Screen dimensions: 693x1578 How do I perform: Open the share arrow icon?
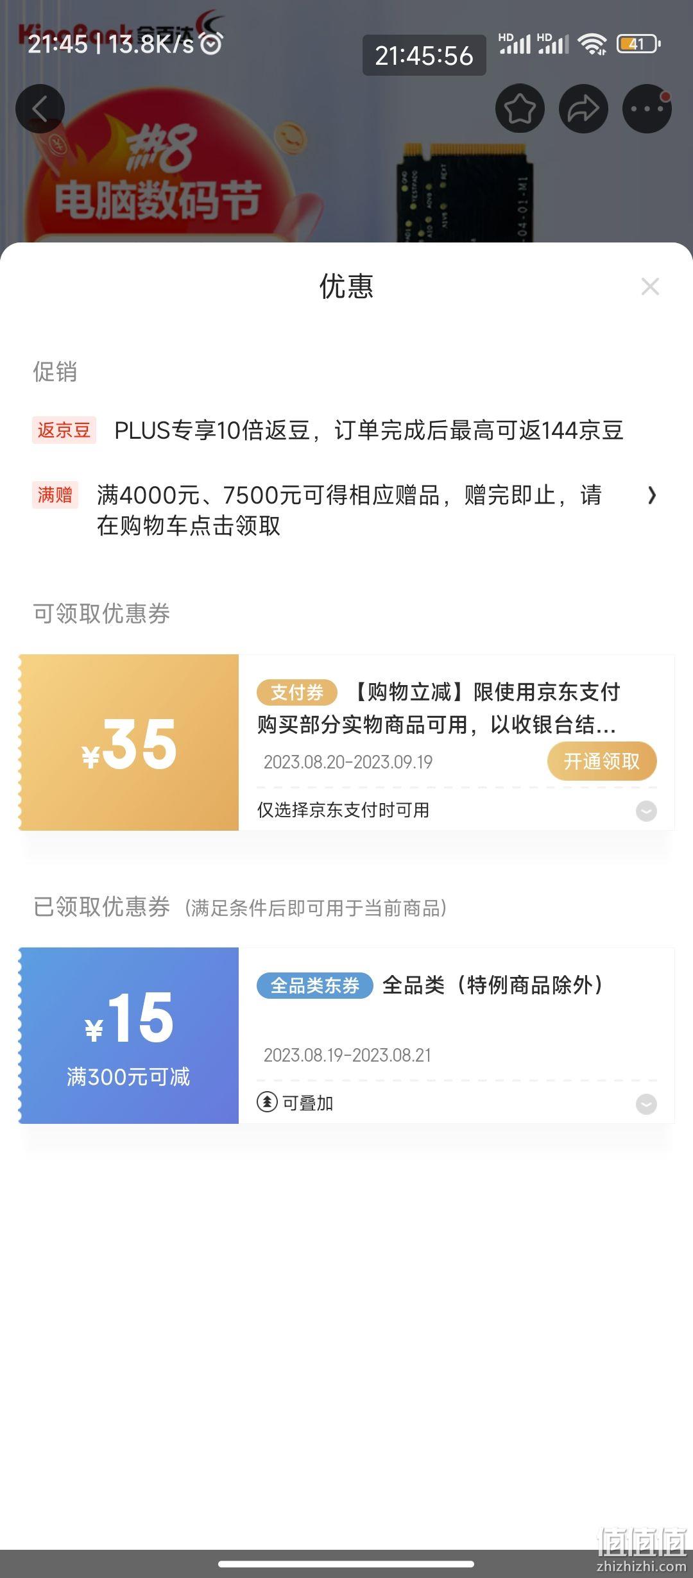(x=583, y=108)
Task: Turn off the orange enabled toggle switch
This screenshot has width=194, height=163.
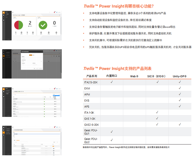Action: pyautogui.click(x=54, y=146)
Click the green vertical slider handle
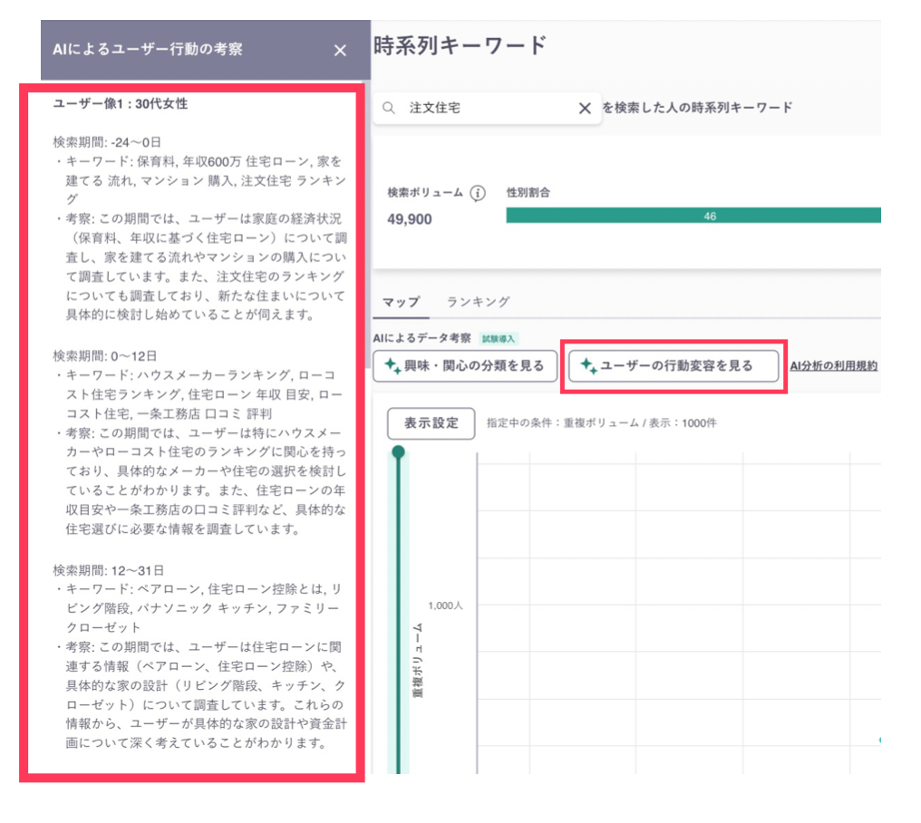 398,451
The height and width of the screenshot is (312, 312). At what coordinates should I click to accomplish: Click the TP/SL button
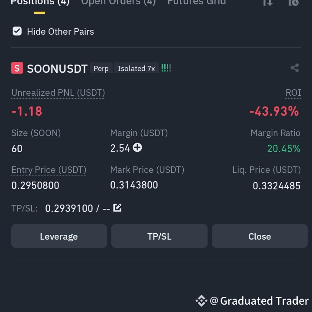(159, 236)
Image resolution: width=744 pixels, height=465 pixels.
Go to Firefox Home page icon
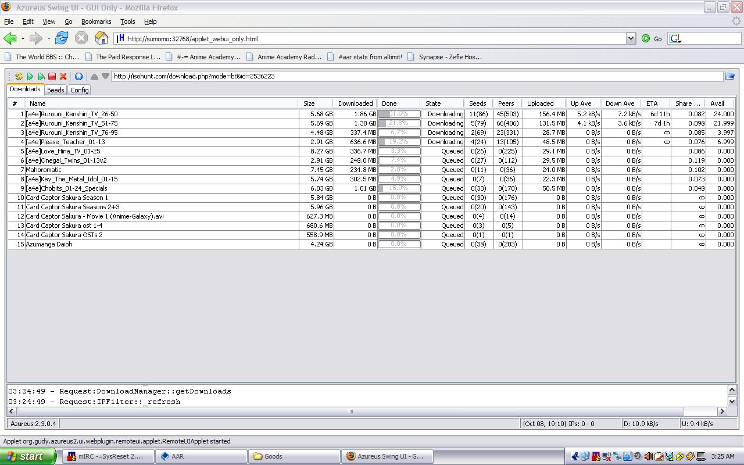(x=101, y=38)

=-=-=

Work to complete:
Repeat all the lines above, with their requests, adding 13 to each coordinate number in the answers, and leave out the pictures.

Answer for this exercise:
Screen dimensions: 693x1578 How do I perform: Open the share arrow icon?
(x=596, y=121)
Task: Turn off the orange enabled toggle switch
This screenshot has width=194, height=163.
Action: pyautogui.click(x=67, y=159)
Click the green vertical slider handle
 411,464
The height and width of the screenshot is (312, 312). At what coordinates should I click to accomplish: Click the TP/SL button
(172, 249)
Image resolution: width=744 pixels, height=465 pixels.
Go to Firefox Home page icon
(x=114, y=51)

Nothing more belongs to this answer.